In [125]:
#Read in data from a file as pandas dataframe
import sys
import pandas as pd

In [None]:
data = pd.read_csv("WA_Crash_Summary.csv")
data.head()

In [None]:
data.describe()

In [128]:
#Remove spaces at end of column Secondary Trafficway
data['Secondary Trafficway'] = data['Secondary Trafficway'].str.strip()

#Show unique values for Secondary Trafficway
data['Secondary Trafficway'].unique()

#Remove columns expect for the following columns 'Report Number', 'Crash Date/Time', 'City', 'Primary Trafficay', 'Mile Post', 'City'
data = data[['Collision Report Number', 'Collision Date', 'City', 'Primary Trafficway', 'Secondary Trafficway', 'Mile Post']]

#Sort by City and then by Mile Post
data = data.sort_values(by=['City', 'Mile Post'])

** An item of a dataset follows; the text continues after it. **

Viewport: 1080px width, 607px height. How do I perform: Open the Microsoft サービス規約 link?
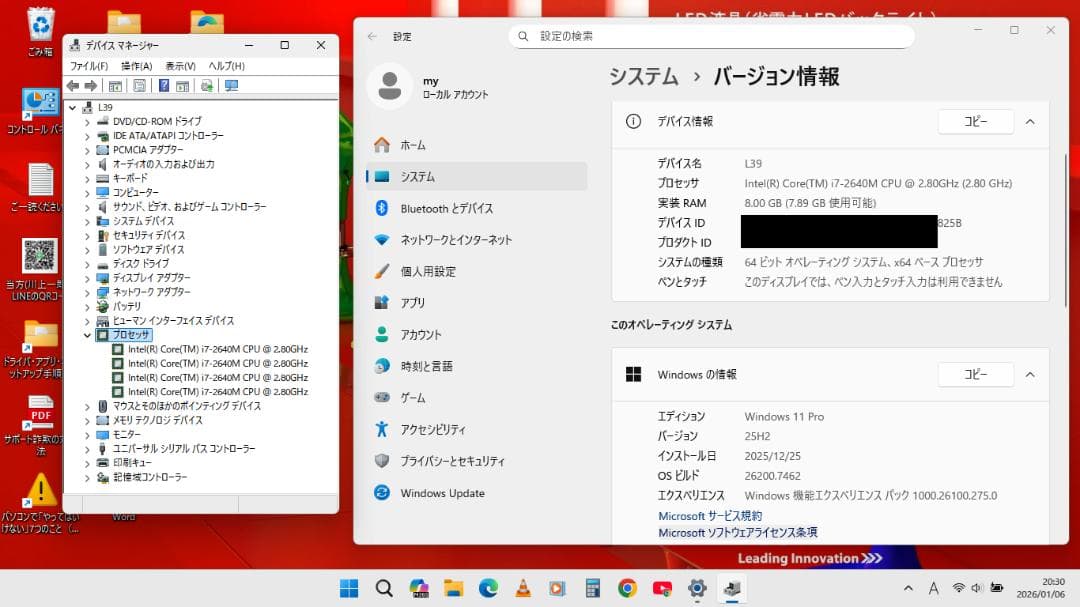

## Mile Post Filter for I-5 Bellingham

Milepost 241 on I-5 in Washington state is located near Bellingham, just south of the Lake Samish area. It is situated between the Bow Hill Road and Nulle Road exits. This is a more rural area with easy access to outdoor spots like Lake Samish and Chuckanut Mountain.

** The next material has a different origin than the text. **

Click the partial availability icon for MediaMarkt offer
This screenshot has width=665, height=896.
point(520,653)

The last milepost on I-5 before the Canadian border is Milepost 276. This is just before the Peace Arch Border Crossing, where I-5 ends and connects to British Columbia's Highway 99 in Canada.

Here is a list of the mileposts between 241 and 276 on I-5 in Washington State:

- Milepost 241: Near Lake Samish, south of Bellingham
- Milepost 242: Nulle Road exit
- Milepost 243: Chuckanut Drive exit (SR 11)
- Milepost 250: Near Bellingham (South Bellingham area)
- Milepost 252: Samish Way / Fairhaven Parkway exit
- Milepost 253: Lakeway Drive exit
- Milepost 254: Iowa Street / James Street exit
- Milepost 255: Sunset Drive exit (SR 542, Mt. Baker Highway)
- Milepost 256: Meridian Street exit (SR 539)
- Milepost 260: Slater Road exit
- Milepost 262: Near Ferndale (Main Street exit)
- Milepost 266: Grandview Road exit
- Milepost 270: Near Blaine, Birch Bay-Lynden Road exit
- Milepost 274: Near Blaine, D Street exit
- Milepost 276: Peace Arch Border Crossing

This list covers the major points and exits along this section of I-5 as you approach the Canadian border.


In [None]:
#Create a lookup table of mile post and description in order to connect accident location to milepost

import folium

# Create a base map centered on Bellingham, WA area
map_i5 = folium.Map(location=[48.75, -122.45], zoom_start=10)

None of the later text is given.